The Bedbug
The Bedbug is a play by Vladimir Mayakovsky written in 1928–1929 and published originally by Molodaya Gvardiya magazine, then as a book, by Gosizdat, in 1929. "The faerie comedy in nine pictures", lampooning the type of philistine that emerged with the New Economic Policy in the Soviet Union, was premiered in February 1929 at the Meyerhold Theatre, with designs by Alexander Rodchenko. Received warmly by audiences, it caused controversy and received harsh treatment in the Soviet press. Unlike its follow-up, The Bathhouse, The Bedbug was criticised mostly for its alleged "aesthetic faults".
The play deals with the themes of suspended animation and being a proverbial fish out of water. In 1929, a young man is frozen in suspended animation during his wedding day. He is revived in the supposedly utopian world of 1979, where drunkenness, smoking, and swearing are long gone. Seen as a relic of the past, he ends up as a human exhibit at the local zoo.
Plot
The action of the play begins in 1929 in the U.S.S.R. Ivan Prisypkin is a young man in the age of NEP. On the day of his wedding to Elzevira Davidovna Renaissance, Prisypkin is frozen in a basement.

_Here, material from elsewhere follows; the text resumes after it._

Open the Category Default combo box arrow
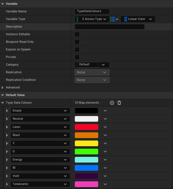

In 1979, he is revived in a world that looks very different. Around him is an ideal communist world, almost a utopia. There is no more poverty and destitution, illness and natural disasters have been defeated, and people have forgotten about drunkenness, smoking, and swearing. Prisypkin does not belong in this future. He becomes an exhibit at the zoo and serves as an example of the vices of a past age to the citizens of the future. The title of the play comes from a bed bug which was frozen at the same time as Prisypkin and becomes his companion.Characters
- Ivan Prisypkin - former worker, former party member, fiancé of Elzevira
- Zoya Beryozkina - worker
- Oleg Bard - landlord
- Elzevira Davidovna Renaissance - Prisypkin's fiancée, manicurist, cashier at hair salon
- Rosalie Pavlovna Renaissance - mother of Elzevira
- David Osipovich Renaissance - father of Elzevira
- Usher at wedding
- Professor
- Director of the Zoo
- Chairman of the City Council
- Fire Warden
- Orator
- Workers, Reporters, Crowd, Hunters, Students, Attendants, Firemen
Production
In 1975, a film was shot in the Soviet Union, based on the play and Mayakovsky's previously unused screenplay "Forget about the Fireplace", a similar anti-philistine satire.